I have encountered the following error in 2D classification. The problem is something to do with Centos - the problem started happening after I installed update for Centos 7. Apparently, the same problem was discussed almost a year ago. It was indicated that the bug causing this problem has been fixed but I have the most updated version 3.3.1 and CUDA is 11.6. Any idea how to fix this? Thanks for your help
Best Yuro[CPU: 3.41 GB] Traceback (most recent call last):
File “/home/software/cryoem/cryosparc/cryosparc2_worker/cryosparc_compute/jobs/runcommon.py”, line 1837, in run_with_except_hook
File “cryosparc_worker/cryosparc_compute/engine/cuda_core.py”, line 131, in cryosparc_compute.engine.cuda_core.GPUThread.run
File “cryosparc_worker/cryosparc_compute/engine/cuda_core.py”, line 132, in cryosparc_compute.engine.cuda_core.GPUThread.run
File “cryosparc_worker/cryosparc_compute/engine/engine.py”, line 1028, in cryosparc_compute.engine.engine.process.work
File “cryosparc_worker/cryosparc_compute/engine/engine.py”, line 107, in cryosparc_compute.engine.engine.EngineThread.load_image_data_gpu
File “cryosparc_worker/cryosparc_compute/engine/gfourier.py”, line 32, in cryosparc_compute.engine.gfourier.fft2_on_gpu_inplace
File “/home/software/cryoem/cryosparc/cryosparc2_worker/cryosparc_compute/skcuda_internal/fft.py”, line 134, in init
onembed, ostride, odist, self.fft_type, self.batch)

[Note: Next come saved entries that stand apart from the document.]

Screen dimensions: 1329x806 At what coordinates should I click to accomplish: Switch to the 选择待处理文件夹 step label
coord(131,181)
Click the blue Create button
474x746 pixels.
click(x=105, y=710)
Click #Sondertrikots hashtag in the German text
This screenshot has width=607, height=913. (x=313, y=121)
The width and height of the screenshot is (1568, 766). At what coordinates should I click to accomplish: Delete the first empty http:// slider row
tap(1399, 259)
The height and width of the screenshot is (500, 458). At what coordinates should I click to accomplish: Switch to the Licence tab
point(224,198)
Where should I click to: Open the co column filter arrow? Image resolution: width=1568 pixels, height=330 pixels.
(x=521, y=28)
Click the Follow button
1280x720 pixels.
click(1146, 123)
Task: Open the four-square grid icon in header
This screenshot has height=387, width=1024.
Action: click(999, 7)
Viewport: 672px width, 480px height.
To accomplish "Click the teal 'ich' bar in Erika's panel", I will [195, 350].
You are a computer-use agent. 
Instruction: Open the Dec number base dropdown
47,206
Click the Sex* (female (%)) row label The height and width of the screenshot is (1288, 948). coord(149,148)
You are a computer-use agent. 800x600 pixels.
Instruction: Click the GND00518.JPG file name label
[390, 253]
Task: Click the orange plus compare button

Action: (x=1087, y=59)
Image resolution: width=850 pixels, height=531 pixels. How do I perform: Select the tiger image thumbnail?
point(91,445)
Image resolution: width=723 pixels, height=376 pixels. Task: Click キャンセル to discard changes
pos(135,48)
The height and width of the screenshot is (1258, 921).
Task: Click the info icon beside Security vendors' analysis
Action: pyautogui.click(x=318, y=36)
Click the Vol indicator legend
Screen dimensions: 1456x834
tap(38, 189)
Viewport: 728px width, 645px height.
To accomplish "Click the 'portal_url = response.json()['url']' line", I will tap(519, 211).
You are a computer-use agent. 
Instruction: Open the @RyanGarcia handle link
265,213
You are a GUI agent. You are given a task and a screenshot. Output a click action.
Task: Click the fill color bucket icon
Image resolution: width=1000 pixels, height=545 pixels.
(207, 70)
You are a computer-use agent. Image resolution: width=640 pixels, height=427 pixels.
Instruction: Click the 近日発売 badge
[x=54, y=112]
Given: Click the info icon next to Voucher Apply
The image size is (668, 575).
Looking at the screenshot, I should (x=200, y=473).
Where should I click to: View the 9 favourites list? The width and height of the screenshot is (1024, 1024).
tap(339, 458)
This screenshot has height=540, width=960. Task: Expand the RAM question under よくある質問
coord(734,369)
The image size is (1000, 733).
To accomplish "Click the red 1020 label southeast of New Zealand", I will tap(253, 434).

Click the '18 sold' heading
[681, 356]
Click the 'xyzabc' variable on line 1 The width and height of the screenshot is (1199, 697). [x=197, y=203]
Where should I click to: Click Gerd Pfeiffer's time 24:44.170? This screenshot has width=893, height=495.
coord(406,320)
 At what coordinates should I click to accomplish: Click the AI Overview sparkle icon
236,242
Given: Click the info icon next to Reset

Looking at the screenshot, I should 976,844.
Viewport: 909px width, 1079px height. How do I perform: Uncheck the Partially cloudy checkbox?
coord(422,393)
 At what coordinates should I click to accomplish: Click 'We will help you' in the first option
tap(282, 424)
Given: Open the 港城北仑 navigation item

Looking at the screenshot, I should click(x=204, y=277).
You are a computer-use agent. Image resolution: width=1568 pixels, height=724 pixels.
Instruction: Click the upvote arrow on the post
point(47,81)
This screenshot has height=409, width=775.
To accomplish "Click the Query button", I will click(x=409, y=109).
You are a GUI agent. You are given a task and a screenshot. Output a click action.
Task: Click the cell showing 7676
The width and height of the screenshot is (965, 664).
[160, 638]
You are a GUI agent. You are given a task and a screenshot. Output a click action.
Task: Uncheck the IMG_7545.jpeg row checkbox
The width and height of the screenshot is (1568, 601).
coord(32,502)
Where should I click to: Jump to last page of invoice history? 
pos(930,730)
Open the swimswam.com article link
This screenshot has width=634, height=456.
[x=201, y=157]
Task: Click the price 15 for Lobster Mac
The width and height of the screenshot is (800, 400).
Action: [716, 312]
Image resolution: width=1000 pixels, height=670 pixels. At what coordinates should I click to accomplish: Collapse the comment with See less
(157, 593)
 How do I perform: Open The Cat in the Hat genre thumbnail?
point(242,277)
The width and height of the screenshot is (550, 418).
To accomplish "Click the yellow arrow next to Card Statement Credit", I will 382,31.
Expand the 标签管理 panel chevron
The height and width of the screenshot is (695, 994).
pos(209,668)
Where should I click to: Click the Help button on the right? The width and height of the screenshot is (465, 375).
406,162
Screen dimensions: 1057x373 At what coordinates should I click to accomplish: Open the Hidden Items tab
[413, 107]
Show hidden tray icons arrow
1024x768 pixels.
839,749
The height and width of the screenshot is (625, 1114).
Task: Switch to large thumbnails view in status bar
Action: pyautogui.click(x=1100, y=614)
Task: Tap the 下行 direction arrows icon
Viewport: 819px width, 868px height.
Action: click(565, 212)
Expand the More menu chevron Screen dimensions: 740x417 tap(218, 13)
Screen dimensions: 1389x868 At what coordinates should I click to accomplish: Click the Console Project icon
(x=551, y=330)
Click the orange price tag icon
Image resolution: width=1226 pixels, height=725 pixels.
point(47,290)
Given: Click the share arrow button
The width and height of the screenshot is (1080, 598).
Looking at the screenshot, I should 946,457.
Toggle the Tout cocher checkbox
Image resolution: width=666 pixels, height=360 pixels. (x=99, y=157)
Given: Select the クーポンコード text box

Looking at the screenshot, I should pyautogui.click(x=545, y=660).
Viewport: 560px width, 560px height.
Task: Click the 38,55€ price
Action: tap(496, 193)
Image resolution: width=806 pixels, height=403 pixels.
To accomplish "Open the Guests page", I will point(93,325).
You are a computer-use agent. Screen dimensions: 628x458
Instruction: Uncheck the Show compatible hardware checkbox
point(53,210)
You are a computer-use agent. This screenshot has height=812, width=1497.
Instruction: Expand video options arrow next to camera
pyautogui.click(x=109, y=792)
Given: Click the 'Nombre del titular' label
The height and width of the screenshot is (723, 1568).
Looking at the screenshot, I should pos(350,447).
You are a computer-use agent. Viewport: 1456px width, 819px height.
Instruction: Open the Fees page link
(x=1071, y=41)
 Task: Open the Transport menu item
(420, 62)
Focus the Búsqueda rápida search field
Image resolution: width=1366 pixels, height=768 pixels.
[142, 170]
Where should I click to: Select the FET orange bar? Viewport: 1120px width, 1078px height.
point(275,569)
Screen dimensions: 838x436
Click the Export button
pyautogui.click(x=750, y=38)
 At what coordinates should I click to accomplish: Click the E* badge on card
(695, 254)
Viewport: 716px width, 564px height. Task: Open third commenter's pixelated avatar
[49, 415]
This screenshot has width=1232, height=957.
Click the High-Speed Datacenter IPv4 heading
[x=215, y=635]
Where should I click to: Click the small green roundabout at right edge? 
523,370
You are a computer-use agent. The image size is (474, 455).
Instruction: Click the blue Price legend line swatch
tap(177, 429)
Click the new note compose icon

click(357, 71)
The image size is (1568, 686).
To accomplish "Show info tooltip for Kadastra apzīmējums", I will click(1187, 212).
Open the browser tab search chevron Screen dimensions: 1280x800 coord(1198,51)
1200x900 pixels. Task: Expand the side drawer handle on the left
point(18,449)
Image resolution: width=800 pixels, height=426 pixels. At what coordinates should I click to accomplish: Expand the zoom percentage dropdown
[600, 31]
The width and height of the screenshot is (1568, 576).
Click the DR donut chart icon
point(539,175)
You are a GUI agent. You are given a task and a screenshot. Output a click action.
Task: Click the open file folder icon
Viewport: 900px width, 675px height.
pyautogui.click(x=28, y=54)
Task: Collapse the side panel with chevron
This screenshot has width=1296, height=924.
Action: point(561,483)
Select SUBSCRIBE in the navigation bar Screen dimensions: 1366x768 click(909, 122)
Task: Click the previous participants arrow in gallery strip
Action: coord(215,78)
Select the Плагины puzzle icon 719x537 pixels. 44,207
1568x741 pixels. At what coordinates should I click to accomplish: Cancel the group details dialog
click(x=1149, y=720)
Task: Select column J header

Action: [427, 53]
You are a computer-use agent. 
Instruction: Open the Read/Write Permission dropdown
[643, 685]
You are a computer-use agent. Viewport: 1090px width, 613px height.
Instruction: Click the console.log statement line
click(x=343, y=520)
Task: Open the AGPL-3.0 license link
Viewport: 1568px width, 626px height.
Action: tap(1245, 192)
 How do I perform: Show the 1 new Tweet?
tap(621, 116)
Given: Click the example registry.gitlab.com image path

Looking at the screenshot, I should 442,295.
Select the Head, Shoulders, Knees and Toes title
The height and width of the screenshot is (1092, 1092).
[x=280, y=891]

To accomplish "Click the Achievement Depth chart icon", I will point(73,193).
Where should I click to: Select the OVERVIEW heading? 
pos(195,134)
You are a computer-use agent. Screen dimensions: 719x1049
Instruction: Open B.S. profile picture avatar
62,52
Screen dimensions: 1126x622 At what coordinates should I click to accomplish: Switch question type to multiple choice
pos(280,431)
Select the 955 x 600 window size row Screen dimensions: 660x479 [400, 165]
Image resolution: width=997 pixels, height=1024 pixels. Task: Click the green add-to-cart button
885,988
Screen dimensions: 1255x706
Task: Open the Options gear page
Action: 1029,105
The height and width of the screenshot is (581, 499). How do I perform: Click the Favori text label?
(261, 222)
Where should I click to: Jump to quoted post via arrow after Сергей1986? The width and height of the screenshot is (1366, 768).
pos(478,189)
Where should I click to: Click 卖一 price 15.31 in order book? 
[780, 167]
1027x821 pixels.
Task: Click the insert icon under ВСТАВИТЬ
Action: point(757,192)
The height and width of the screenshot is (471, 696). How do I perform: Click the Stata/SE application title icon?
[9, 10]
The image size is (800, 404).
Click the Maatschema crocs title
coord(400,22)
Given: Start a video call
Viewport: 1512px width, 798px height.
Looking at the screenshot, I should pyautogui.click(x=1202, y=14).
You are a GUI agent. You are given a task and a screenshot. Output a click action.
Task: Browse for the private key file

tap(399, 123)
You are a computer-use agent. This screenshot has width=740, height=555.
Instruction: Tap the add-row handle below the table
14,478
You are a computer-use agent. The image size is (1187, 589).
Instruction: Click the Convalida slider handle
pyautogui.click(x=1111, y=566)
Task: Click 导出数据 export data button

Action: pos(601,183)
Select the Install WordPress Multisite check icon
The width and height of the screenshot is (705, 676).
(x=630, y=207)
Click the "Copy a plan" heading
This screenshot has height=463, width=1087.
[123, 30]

File “/home/software/cryoem/cryosparc/cryosparc2_worker/cryosparc_compute/skcuda_internal/cufft.py”, line 749, in cufftMakePlanMany
File “/home/software/cryoem/cryosparc/cryosparc2_worker/cryosparc_compute/skcuda_internal/cufft.py”, line 124, in cufftCheckStatus
@yurotakagi Does the same job still fail if you configure your worker(s) with CUDA-11.2?
The toolkit can be installed independently from the Linux kernel driver as a non-root user, as explained in another forum (for a different CUDA version), subject to a minimum driver version.
Following toolkit installation, please run
cryosparcw newcuda <cuda-path>.
I did a clean re-installation of cryosparc with CUDA11.2. However, the same problem:“cryosparc_compute.skcuda_internal.cufft.cufftAllocFailed” for GPU required job s persists. I read your comment on the same issue in other discussion indicating that it could be OS issue? We are using Centos 7.9. Do you think we should switch to Ubunto to solve this problem?
Thanks for your help
While there are anecdotes of problems with centOS-7.9, I am not sure that this is not merely a problem related to the GPU memory demands of the job or the CUDA toolkit/driver installation, given the history of the issue.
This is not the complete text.